TAREAS PLANTEADAS →
a - Según la reseña, ¿a qué número de emergencias responde llamadas el protagonista?
b - Imprime un fragmento de la reseña: empieza en las palabras que contienen "No es un thriller." y detente después de "y profundidades temáticas.".
c - Escribe lo que sigue a la última oración de la reseña sobre la película de Gustav Möller.

FUENTE →
= = = = =

Dirigida por Gustav Möller

©Aníbal Ricci


Publicada en Revista Occidente N°496 Julio 2019

 

No es un thriller. Hay suspenso, es cierto, pero el recurso narrativo escogido por el director corresponde a un artificio de doble intriga. El guion sincroniza los eventos a la perfección y habrá que estar atentos para ordenar las piezas. Un guion esculpido en piedra al servicio de una cámara que propone encuadres, colores y texturas de admirable precisión. Gustav Möller dirige esta orquesta con inteligencia, dejando al espectador la conclusión y profundidades temáticas.

El protagonista, un policía sentado en una central de emergencias que responde llamadas al número 112. La puesta en escena es minimalista. Un espacio, un hombre y primeros planos de su rostro.

= = = = =

DATOS →
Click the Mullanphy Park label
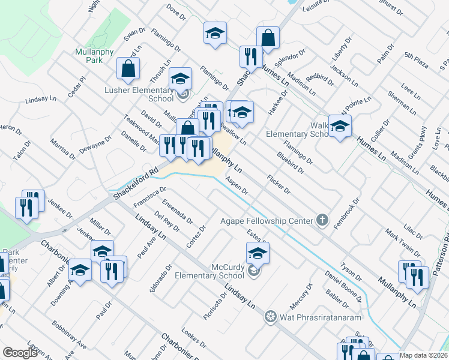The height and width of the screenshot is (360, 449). [95, 56]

= = = = =

RESPUESTAS →
a - Al 112.

b -
No es un thriller. Hay suspenso, es cierto, pero el recurso narrativo escogido por el director corresponde a un artificio de doble intriga. El guion sincroniza los eventos a la perfección y habrá que estar atentos para ordenar las piezas. Un guion esculpido en piedra al servicio de una cámara que propone encuadres, colores y texturas de admirable precisión. Gustav Möller dirige esta orquesta con inteligencia, dejando al espectador la conclusión y profundidades temáticas.

c -
El visionado de esta película es lo más cercano a leer un buen libro. En pocos minutos, una mujer contactará al policía Asger Holm, que ha sido suspendido de su trabajo de campo y relegado a contestar llamados de auxilio. Hay un asunto sin resolver que desconocemos. El director planta la semilla, pero el diálogo con la mujer irá ocupando el sitial de privilegio en nuestra mente.

No es una intriga cualquiera, no sólo afecta al espectador. La acción transcurre en una carretera lejana que nunca se muestra, únicamente vemos la oficina de emergencias. El policía se nos muestra intuitivo, parece muy involucrado en esta labor transitoria que le han encomendado.

Los gestos faciales reflejarán el estado emocional del protagonista, desde cierto relajo al principio (se escuda en el humor) para derivar en un comportamiento cada vez más inquietante. A la media hora la inmersión es total y la impaciencia de Holm es asumida por el espectador. Hemos accedido a otra intriga, la del personaje. La mujer se oye desesperada a través del auricular, a duras penas entabla una conversación ficticia. Asger habrá obtenido respuestas de sí o no antes de que se corte la comunicación. No ha expuesto a la mujer, pero surge un incómodo silencio por lo que podría estar sucediendo.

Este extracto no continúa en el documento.